The various operations of example methods described herein may be performed, at least partially, by one or more processors that are temporarily configured (e.g., by software) or permanently configured to perform the relevant operations. Whether temporarily or permanently configured, such processors may constitute processor-implemented modules that operate to perform one or more operations or functions. The modules referred to herein may, in some example embodiments, comprise processor-implemented modules.
Similarly, the methods described herein may be at least partially processor-implemented. For example, at least some of the operations of a method may be performed by one or more processors or processor-implemented modules. The performance of certain of the operations may be distributed among the one or more processors, not only residing within a single machine, but deployed across a number of machines. In some example embodiments, the processor or processors may be located in a single location (e.g., within a home environment, an office environment or as a server farm), while in other embodiments the processors may be distributed across a number of locations.
The one or more processors may also operate to support performance of the relevant operations in a “cloud computing” environment or as a “software as a service” (SaaS). For example, at least some of the operations may be performed by a group of computers (as examples of machines including processors), these operations being accessible via a network (e.g., the Internet) and via one or more appropriate interfaces (e.g., Application Program Interfaces (APIs).)
Thus, a method and system to generate mature products for a catalog have been described. Although the present invention has been described with reference to specific example embodiments, it will be evident that various modifications and changes may be made to these embodiments without departing from the broader spirit and scope of the invention. Accordingly, the specification and drawings are to be regarded in an illustrative rather than a restrictive sense.

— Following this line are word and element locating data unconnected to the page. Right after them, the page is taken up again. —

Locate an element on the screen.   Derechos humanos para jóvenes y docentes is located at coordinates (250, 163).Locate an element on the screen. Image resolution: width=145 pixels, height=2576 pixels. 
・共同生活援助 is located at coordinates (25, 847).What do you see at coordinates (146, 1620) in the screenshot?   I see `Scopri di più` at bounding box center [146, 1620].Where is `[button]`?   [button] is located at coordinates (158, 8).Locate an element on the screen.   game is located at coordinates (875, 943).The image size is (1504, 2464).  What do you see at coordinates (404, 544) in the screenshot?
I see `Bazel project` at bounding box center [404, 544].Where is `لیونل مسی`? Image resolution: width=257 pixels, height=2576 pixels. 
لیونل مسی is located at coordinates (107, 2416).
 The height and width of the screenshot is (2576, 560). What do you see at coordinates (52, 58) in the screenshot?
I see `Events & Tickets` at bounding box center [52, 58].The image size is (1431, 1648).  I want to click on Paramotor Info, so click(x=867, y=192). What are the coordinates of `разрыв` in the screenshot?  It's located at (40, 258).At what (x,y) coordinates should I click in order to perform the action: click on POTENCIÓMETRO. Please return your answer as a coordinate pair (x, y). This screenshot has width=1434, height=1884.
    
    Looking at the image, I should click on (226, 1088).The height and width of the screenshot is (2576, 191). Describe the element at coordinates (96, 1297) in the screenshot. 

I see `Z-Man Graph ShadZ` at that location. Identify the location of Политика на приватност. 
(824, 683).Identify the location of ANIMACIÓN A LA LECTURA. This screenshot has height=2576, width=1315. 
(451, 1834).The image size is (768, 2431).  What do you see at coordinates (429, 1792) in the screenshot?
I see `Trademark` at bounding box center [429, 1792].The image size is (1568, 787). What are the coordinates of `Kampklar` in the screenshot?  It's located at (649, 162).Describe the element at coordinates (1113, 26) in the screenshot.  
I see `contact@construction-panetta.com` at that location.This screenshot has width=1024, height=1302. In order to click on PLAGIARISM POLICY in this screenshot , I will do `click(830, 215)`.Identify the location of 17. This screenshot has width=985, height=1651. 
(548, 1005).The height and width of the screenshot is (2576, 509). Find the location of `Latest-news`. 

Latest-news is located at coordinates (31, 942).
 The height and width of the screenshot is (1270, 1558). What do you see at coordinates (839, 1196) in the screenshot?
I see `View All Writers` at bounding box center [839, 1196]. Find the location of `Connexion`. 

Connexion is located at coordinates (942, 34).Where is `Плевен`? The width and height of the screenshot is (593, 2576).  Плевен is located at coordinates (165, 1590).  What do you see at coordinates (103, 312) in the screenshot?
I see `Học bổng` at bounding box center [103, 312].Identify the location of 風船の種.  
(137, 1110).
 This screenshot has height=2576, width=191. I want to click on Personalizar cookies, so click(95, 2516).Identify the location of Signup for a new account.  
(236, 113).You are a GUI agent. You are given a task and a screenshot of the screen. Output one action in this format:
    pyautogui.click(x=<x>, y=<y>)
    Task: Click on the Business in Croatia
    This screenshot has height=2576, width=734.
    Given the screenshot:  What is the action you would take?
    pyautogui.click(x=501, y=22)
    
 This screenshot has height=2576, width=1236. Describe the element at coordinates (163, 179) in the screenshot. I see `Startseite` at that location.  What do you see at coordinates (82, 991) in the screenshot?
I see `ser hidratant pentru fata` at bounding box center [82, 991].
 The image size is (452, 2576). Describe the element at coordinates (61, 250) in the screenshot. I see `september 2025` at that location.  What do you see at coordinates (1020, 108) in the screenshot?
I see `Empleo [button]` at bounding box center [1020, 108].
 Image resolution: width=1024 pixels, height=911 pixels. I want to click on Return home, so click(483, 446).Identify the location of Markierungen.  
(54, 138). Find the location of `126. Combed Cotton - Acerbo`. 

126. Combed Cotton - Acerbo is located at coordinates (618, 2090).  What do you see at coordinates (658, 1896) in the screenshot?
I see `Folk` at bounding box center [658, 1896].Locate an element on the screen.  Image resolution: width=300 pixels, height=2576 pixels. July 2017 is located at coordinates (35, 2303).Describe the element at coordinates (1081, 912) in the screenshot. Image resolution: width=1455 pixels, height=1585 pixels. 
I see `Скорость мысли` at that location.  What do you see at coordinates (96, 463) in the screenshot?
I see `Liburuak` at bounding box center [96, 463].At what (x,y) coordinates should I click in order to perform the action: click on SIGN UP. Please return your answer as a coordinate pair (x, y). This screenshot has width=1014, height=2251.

The Abstract of the Disclosure is provided to comply with 37 C.F.R. §1.72(b), requiring an abstract that will allow the reader to quickly ascertain the nature of the technical disclosure. It is submitted with the understanding that it will not be used to interpret or limit the scope or meaning of the claims. In addition, in the foregoing Detailed Description, it can be seen that various features are grouped together in a single embodiment for the purpose of streamlining the disclosure. This method of disclosure is not to be interpreted as reflecting an intention that the claimed embodiments require more features than are expressly recited in each claim. Rather, as the following claims reflect, inventive subject matter lies in less than all features of a single disclosed embodiment. Thus the following claims are hereby incorporated into the Detailed Description, with each claim standing on its own as a separate embodiment.